Lately it’s been this pressing thought of not being good enough.
I found the box that holds the cards I received from my high school graduation. I read through the cards and suddenly found myself breaking down because I felt like I had failed all of these people.
At that time I had high hopes of attending Liberty University for four years and graduating with a degree in government. Now, now I’m moving to New York to follow my dreams and my heart.
To put it simply, I’m terrified. I’ve lost three people that wrote me cards in that box. Three people that I know are watching my life from heaven and still rooting for me. People that believe in me.
So now I merely have to believe in myself.
Which as we all know is harder than one thinks.
I’m a traveller.
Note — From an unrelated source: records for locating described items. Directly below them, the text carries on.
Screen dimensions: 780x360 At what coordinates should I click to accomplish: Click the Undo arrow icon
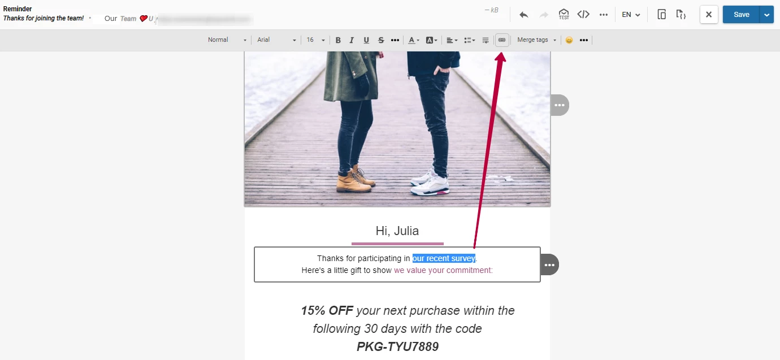pos(523,14)
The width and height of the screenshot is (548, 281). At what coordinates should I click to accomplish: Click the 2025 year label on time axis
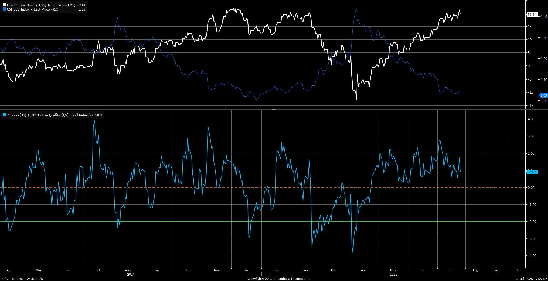(393, 274)
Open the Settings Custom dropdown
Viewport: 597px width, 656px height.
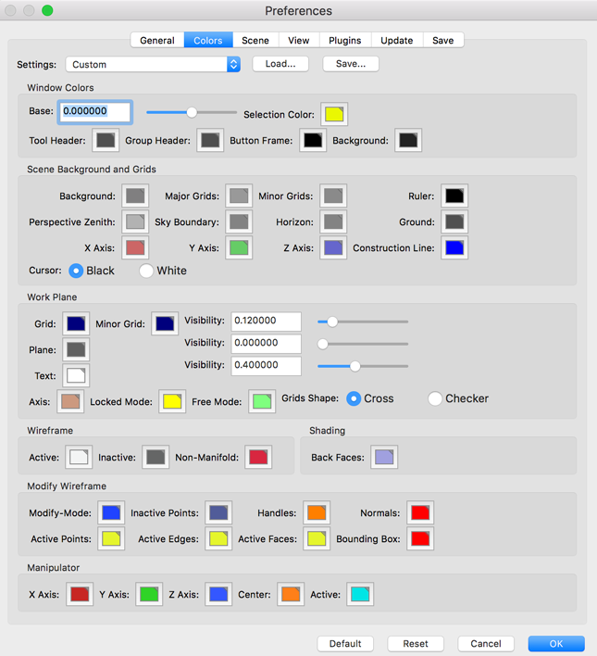tap(153, 65)
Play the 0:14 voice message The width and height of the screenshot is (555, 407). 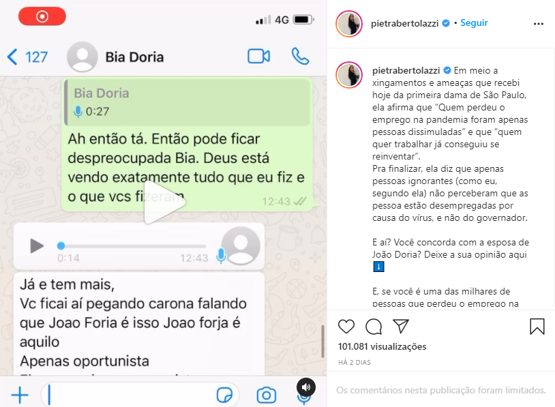[x=37, y=245]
At least, I love travelling, but being a college student in a tiny town, that doesn’t leave much to travel on.
I’ve been to Canada, France, Ireland, and England. My list of places to visit is a much longer one.
I used to want to live in England, still do in fact. I loved London, loved the city so much that I wanted to stay and never look back.
That’s part of why I think I’m moving to New York City. Yes, yes, I’m attending the Film Academy, but it’s more than that. For so many years, twenty-three to be exact, I have live in a tiny town in Virginia, feeling like I am stuck here, never being able to move forward. But now I am.
I have the chance to recreate myself, to be the person I’ve always wanted to be. To be a different, happier, me. There are things of course that I could never change, would never want to change. I will always love Star Trek, and cry over X-Men:First Class. Pride and Prejudice will always fight with The Hobbit over being my favourite book. Benedict Cumberbatch will forever be my favourite Sherlock. I’ll always own too many books and not enough bookshelves. Those things are what I have gladly allowed to shape me, and I will never be sorry for those things.
But moving to a different city where no one may know my name? It’s freeing. There I can be an aspiring actress/writer, working on her first novel as she works her bum off to get to where she wants to be. Heck, maybe I’ll find writing to be my niche and end up doing that.
Because honestly, that’s where the travelling comes in. I can’t write about a girl who met her best friend in Spain if I’ve never been. I can’t capture the awe of the Colosseum if I’ve never been dwarfed by it.
Travelling opens up the door to adventure, and honey, I grab adventure by the horns.